2. 0.05M Tris, pH 8.0:
- The desired concentration is 0.05M, and you want to make 250 ml of this solution.
- The pKa of the Tris buffer is pKa = 8.06, so at pH 8.0, the concentration of the protonated form of Tris is roughly equal to the concentration of the deprotonated form.
- Calculate the volume of the 0.2M Tris buffer stock solution needed using the formula C1V1 = C2V2.
- Substitute the values into the formula:
(0.2M)(V1) = (0.05M)(250 ml)
- Rearrange and solve for V1:
V1 = (0.05M)(250 ml) / 0.2M
V1 = 62.5 ml
- Measure 62.5 ml of the 0.2M Tris buffer stock solution and add it to a 250 ml container.
- Make up the remaining volume with distilled water (250 ml - 62.5 ml = 187.5 ml).
- Mix thoroughly to obtain a 0.05M Tris, pH 8.0 solution.
3. 0.25 mg/ml BSA:
- The desired concentration is 0.25 mg/ml, and you want to make 250 ml of this solution.
- Measure 250 ml of distilled water and add it to a 250 ml container.
- Weigh out 62.5 mg of BSA (0.25 mg/ml x 250 ml = 62.5 mg) using a balance.
- Dissolve the 62.5 mg of BSA in the 250 ml of distilled water.
- Mix thoroughly to obtain a 0.25 mg/ml BSA solution.
4. 25mM MgCl2:
- The desired concentration is 25mM, and you want to make 250 ml of this solution.
- The molecular weight of anhydrous MgCl2 is given as 95.211 g/mol.
- Calculate the mass of MgCl2 needed using the formula: mass = molar mass x moles.
- First, calculate the moles of MgCl2 required using the formula: moles = concentration x volume.
- moles = 0.025 mol/L x 0.25 L
- moles = 0.00625 mol
- Then, calculate the mass of MgCl2 needed:
- mass = 0.00625 mol x 95.211 g/mol
- mass ≈ 0.595 g
- Weigh out approximately 0.595 g of anhydrous MgCl2 (since it is given as 95% pure) using a balance.

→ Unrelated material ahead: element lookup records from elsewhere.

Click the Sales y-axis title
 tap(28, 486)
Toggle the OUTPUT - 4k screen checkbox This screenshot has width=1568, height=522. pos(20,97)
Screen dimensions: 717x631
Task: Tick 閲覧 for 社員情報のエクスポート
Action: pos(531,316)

- Add the weighed amount of MgCl2 to a 250 ml container.
- Make up the remaining volume with distilled water (250 ml - negligible volume of MgCl2 = 250 ml).
- Mix thoroughly to obtain a 25mM MgCl2 solution.
Remember to handle all chemicals safely and use appropriate lab techniques when preparing the solutions.